EXERCISE BRIEF >> From the line containing "Given: Open Notifications" through the last line of the data, both ends included, write out every line exactly; omit the pictures.

Collected data entries >>

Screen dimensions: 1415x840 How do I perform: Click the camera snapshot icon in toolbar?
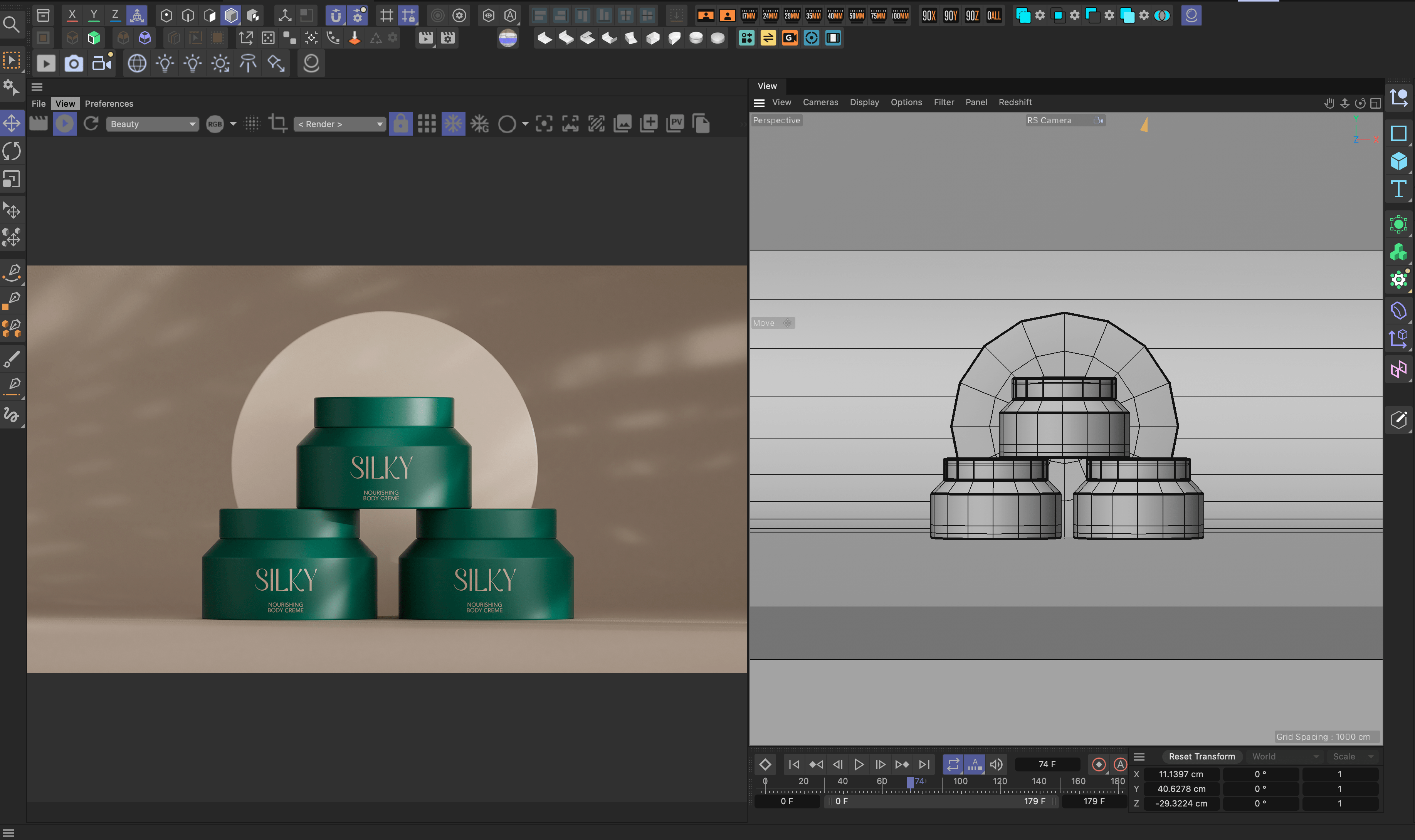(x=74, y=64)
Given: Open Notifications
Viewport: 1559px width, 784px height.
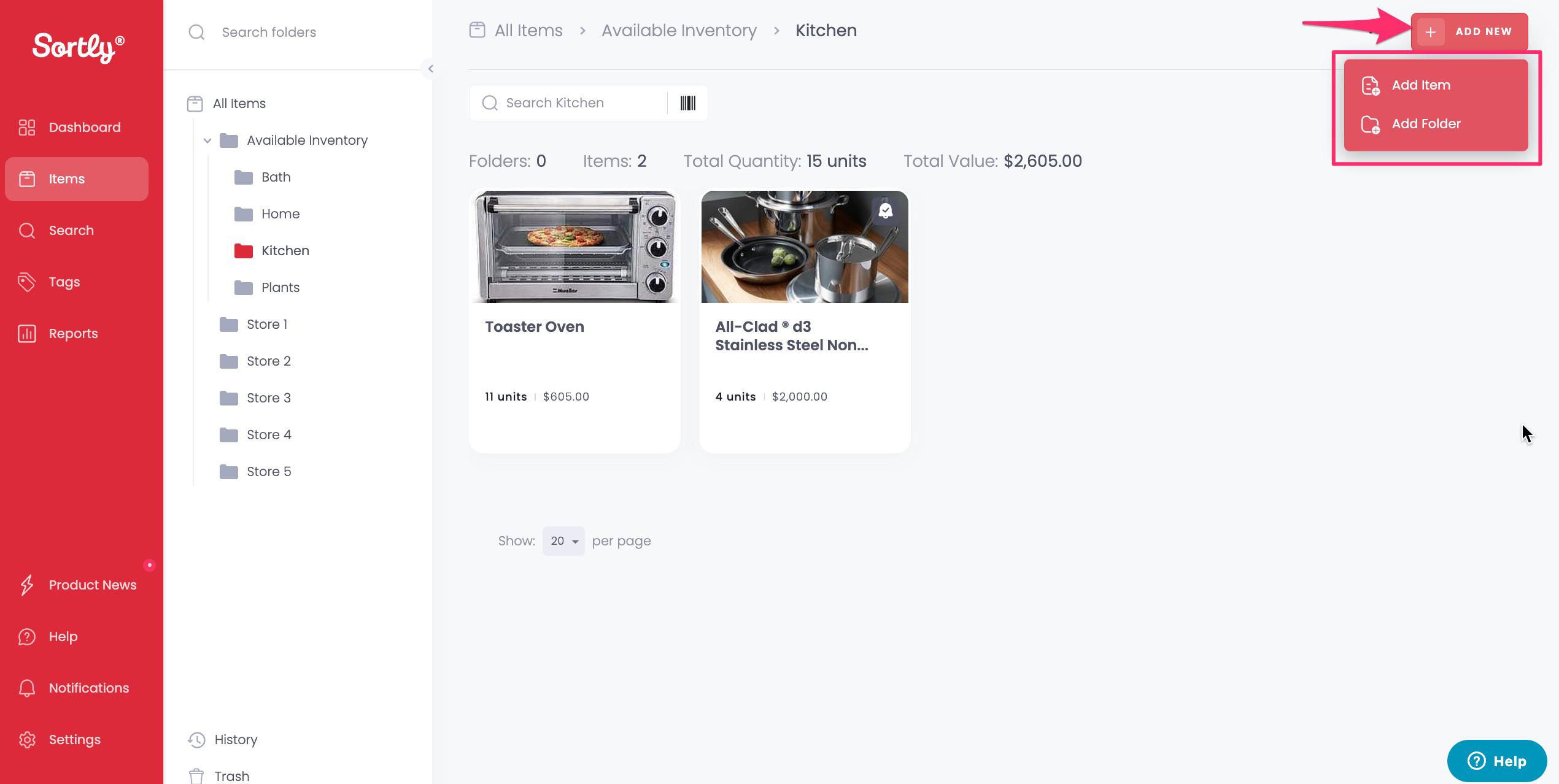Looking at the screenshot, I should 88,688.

WRITTEN RESPONSE >>
Given: Open Notifications
Viewport: 1559px width, 784px height.
Looking at the screenshot, I should 88,688.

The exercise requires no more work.